O setor de transporte de carga já teme diferentes reflexos da guerra entre Rússia e Ucrânia, que teve início em 24 de fevereiro. Com o aumento do preço do diesel na bomba, o segmento prevê o repasse desse custo aos fretes e aguarda também aumentos de preços de pneus e outros insumos. A redução da demanda por transporte é outra possibilidade. Nos primeiros negócios da segunda-feira (7 de março), a cotação do preço do barril de petróleo do tipo Brent chegou a quase US$ 140.
“Já se espera para breve um reajuste do diesel e isso pode ser só o começo de uma grande onda de aumentos”, afirma o CEO da startup Gasola, Ricardo Lerner. Ele acredita em um reajuste inicial de R$ 0,25 no valor do diesel. “Vai gerar pressão inflacionária”, recorda. A Gasola controla um aplicativo que conecta frotistas e postos para o pagamento de combustível.
“O transportador não tem condição de absorver aumento de custos, temos de fazer os repasses”, lamenta o presidente da ABC Cargas, Danilo Guedes. Diego de Tomasi, vice-presidente do Setcergs (sindicato que reúne transportadoras no Rio Grande do Sul), afirma: “Vivemos um cenário bastante tenso desde 2021 e com o novo conflito acreditamos em reajustes também em pneus, lubrificantes, Arla 32 e outros em cadeia.”
De Tomasi diz que as empresas de sua região estão com valores de frete defasados e que, por isso, terão de repassar algum porcentual, mas recorda que as quedas recentes na cotação do dólar tendem a reduzir o impacto da alta do petróleo.
Marcelo Rodrigues, vice-presidente do Setcesp (entidade paulista do setor de carga), lembra que o diesel subiu cerca de 50% no ano passado e que reajustes no frete serão inevitáveis em caso de novos aumentos no combustível: “Com o mundo já em caos [como consequência da pandemia de Covid-19], imagine o que pode ocorrer em relação à guerra.”

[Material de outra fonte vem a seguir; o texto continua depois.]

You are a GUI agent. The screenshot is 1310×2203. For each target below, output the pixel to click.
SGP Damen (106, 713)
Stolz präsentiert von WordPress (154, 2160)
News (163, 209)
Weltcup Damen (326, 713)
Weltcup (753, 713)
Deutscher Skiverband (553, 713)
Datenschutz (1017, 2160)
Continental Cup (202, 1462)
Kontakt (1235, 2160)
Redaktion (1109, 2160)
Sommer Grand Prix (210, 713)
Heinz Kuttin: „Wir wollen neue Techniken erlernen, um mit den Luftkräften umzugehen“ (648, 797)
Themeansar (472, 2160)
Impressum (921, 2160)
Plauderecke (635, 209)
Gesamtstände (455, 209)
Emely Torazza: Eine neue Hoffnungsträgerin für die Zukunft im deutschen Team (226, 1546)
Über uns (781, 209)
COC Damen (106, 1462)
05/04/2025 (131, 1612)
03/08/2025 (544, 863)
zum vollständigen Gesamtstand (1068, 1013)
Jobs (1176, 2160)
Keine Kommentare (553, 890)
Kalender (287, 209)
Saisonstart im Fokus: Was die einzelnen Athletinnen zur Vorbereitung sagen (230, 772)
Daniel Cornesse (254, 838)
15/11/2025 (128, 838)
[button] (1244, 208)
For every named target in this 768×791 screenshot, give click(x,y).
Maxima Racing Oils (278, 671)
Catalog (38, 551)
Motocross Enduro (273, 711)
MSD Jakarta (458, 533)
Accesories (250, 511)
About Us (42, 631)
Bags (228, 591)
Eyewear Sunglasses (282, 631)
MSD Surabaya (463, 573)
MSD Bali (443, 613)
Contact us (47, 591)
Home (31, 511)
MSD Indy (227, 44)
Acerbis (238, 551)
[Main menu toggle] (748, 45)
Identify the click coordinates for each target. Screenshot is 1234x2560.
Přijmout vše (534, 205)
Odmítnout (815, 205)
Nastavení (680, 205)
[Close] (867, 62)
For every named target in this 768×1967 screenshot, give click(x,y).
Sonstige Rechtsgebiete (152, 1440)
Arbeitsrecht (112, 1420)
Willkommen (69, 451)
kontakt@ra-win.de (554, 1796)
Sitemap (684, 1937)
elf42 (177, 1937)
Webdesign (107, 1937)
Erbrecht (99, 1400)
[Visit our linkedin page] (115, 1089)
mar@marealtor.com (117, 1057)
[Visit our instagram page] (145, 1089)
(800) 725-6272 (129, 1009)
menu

O executivo do Setcesp também cita como problema a redução do transporte de itens exportados à Rússia como soja, carnes de frango e bovina, café, amendoim e açúcar, além dos fertilizantes trazidos daquele país.
O assessor técnico da Associação Nacional do Transporte de Carga e Logística (NTC&Logística), Lauro Valdivia, teme o cenário de recessão em caso de prolongamento do conflito, “com consequente redução do volume de carga transportada”. E recorda que os reajustes do diesel são mais sentidos pelos autônomos e pequenos transportadores: “O combustível representa 35% das despesas para as grandes empresas, mas para os pequenos e autônomos esse peso é de 40% a 50%”.
Além das frequentes altas nos combustíveis no período recente, o setor de transporte enfrentou ainda o aumento de preços e desabastecimento de pneus. “Também sou um transportador e antes da pandemia eu pagava R$ 1.250 num pneu comum para carreta [medidas 295/80- 22.5]. Hoje, está barato quando encontro por R$ 2.500”, recorda o vice-presidente do Setcesp.
O diretor comercial da transportadora Braspress, Giuseppe Lumare, acredita que, além do provável reajuste dos pneus (por causa de matérias-primas derivadas de petróleo), pode ocorrer a falta do produto em razão da demanda atual por caminhões.
Em 2021, segundo a Associação Nacional dos Fabricantes de Veículos Automotores (Anfavea), foram produzidos no Brasil 158,8 mil caminhões, o melhor resultado desde 2013, e expectativa para este ano é de cerca de 170 mil. Durante o ano passado já houve falta de pneus nas linhas de montagem.
Além da indústria de caminhões, os fabricantes de carretas consumiram grande quantidade de pneus: no ano passado foram emplacados 90,3 mil implementos rebocáveis, número recorde para o setor, que pode crescer mais 10% este ano.
Ao contrário do que estimam outros transportadores e representantes do setor, Lumare, da Braspress, acredita nem todos vão repassar aumentos de diesel em curto prazo. “As grandes transportadoras reajustaram seus preços neste início de ano e não devem repassar aumentos de diesel nos próximos 90 dias, a não ser que ocorra uma grande mudança no cenário de guerra”, diz o diretor comercial da companhia.
O executivo também acredita em um cenário favorável ao Brasil: “Há a possibilidade de atração de capital para cá com o desinvestimento na Rússia e apreciação do real”. De acordo com Giuseppe Lumare, a Braspress anotou aumento de 17% na quantidade de fretes neste primeiro bimestre na comparação com o mesmo período do ano passado. “E em conversas com concorrentes, soubemos que tiveram crescimento semelhante.”